EXERCISE REQUIREMENTS
Rescale the entries from the first line through the line that has "Action: [1528, 22]", both included. Write out every one of those lines: multiply each coordinate in the answers by 1.9 and round to whole numbers with halves rounded up, and copy all other lines and numbers unchanged.

━━━━━━━━━━━━━━━━

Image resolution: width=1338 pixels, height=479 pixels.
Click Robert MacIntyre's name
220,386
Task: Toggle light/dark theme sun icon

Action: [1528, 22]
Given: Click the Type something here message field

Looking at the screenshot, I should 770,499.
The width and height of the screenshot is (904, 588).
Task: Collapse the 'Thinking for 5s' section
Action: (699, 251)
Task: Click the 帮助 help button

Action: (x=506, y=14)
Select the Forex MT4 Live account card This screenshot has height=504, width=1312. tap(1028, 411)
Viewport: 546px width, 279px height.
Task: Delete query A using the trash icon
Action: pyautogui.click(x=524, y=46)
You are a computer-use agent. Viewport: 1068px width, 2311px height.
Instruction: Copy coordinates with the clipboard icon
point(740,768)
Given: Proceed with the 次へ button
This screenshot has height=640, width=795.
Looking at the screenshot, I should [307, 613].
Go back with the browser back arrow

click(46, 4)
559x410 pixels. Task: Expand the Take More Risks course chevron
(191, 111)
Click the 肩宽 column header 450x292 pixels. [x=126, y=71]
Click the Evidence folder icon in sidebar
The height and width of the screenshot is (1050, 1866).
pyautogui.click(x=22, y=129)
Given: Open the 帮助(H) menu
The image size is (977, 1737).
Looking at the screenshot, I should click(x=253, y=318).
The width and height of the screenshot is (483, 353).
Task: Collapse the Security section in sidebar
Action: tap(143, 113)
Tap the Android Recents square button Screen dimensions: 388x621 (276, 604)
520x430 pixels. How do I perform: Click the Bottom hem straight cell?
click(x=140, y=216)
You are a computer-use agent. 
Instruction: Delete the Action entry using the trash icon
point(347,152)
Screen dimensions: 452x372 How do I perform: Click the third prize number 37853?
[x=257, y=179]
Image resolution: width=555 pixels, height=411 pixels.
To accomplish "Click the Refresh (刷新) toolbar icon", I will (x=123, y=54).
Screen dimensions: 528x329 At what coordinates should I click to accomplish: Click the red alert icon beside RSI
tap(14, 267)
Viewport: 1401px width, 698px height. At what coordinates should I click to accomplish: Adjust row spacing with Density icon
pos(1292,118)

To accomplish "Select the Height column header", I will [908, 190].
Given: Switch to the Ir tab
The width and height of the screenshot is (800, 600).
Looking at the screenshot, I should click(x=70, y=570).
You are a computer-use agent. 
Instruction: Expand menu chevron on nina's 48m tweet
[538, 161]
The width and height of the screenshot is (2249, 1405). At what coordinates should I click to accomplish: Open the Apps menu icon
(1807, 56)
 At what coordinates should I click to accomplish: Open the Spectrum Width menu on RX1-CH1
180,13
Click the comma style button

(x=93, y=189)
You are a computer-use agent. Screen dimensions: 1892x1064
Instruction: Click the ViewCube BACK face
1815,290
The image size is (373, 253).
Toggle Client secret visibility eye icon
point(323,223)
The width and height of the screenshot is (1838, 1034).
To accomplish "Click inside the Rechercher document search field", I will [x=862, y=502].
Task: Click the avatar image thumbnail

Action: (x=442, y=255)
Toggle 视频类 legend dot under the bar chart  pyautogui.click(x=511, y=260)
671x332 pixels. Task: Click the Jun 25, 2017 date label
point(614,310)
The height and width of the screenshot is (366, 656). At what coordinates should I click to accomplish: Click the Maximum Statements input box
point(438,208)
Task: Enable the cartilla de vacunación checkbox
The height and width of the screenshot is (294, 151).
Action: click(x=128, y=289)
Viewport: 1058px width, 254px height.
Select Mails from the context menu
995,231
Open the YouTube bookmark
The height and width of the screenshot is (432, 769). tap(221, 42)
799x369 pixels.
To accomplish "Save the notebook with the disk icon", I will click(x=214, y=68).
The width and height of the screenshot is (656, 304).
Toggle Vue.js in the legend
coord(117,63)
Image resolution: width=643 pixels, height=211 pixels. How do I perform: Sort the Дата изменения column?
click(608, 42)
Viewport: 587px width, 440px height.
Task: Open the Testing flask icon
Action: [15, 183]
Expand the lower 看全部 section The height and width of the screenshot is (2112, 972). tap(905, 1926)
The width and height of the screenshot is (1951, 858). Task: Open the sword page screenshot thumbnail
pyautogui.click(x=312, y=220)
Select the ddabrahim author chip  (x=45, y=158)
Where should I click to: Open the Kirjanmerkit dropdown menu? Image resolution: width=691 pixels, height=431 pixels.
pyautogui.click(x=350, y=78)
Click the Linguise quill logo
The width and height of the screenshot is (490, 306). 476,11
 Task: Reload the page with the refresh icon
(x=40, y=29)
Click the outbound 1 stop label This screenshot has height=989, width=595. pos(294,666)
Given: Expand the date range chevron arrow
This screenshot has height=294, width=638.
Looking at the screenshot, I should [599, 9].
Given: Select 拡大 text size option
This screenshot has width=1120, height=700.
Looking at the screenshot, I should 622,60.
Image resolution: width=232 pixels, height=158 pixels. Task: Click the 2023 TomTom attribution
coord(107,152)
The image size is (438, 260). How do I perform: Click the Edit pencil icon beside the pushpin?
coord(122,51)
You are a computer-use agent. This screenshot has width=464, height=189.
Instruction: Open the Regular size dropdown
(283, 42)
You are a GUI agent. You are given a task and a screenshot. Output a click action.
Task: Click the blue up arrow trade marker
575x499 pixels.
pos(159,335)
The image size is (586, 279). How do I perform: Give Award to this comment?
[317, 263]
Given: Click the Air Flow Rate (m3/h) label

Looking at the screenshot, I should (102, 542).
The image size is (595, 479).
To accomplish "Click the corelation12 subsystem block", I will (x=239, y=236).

━━━━━━━━━━━━━━━━

FINISHED TASK
Image resolution: width=1338 pixels, height=479 pixels.
Click Robert MacIntyre's name
418,733
Task: Toggle light/dark theme sun icon

Action: [2903, 42]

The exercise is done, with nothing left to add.